▸ **The data**
******

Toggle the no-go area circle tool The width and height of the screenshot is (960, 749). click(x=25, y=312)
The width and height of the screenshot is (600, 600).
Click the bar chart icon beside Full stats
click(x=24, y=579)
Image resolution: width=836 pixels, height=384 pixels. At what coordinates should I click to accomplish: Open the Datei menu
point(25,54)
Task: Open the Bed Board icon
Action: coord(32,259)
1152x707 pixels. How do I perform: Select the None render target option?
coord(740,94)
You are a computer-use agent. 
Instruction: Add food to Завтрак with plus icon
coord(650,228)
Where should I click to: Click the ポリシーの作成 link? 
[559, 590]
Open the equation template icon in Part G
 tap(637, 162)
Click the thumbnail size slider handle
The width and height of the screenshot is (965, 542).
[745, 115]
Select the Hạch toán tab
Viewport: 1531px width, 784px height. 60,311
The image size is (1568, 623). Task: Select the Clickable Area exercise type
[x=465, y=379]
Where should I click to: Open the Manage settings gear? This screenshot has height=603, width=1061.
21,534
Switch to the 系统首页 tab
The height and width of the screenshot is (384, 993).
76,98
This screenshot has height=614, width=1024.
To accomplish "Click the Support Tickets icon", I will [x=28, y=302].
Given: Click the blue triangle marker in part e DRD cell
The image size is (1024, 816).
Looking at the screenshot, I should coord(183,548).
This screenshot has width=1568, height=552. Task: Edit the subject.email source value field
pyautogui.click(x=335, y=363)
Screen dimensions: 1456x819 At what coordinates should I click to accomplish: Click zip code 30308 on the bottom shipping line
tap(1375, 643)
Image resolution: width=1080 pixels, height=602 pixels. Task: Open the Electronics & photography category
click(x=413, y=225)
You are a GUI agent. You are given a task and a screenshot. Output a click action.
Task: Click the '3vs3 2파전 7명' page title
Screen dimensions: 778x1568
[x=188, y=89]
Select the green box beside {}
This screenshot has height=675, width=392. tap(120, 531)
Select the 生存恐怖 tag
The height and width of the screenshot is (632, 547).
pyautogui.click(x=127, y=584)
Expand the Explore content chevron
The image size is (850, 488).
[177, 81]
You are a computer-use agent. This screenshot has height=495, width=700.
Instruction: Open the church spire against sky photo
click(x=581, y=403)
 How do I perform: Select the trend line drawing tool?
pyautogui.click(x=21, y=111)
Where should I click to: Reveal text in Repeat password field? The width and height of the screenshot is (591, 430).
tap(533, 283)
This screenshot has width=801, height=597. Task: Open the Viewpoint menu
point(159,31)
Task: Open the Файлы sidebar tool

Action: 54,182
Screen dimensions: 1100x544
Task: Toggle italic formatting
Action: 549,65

******

▸ **Problem requirements**
Read the listing above, then copy every line that includes the string "agent".

▸ **Response box**
You are a computer-use agent. 
You are a GUI agent. You are given a task and a screenshot. Output a click action.
You are a computer-use agent. This screenshot has height=495, width=700.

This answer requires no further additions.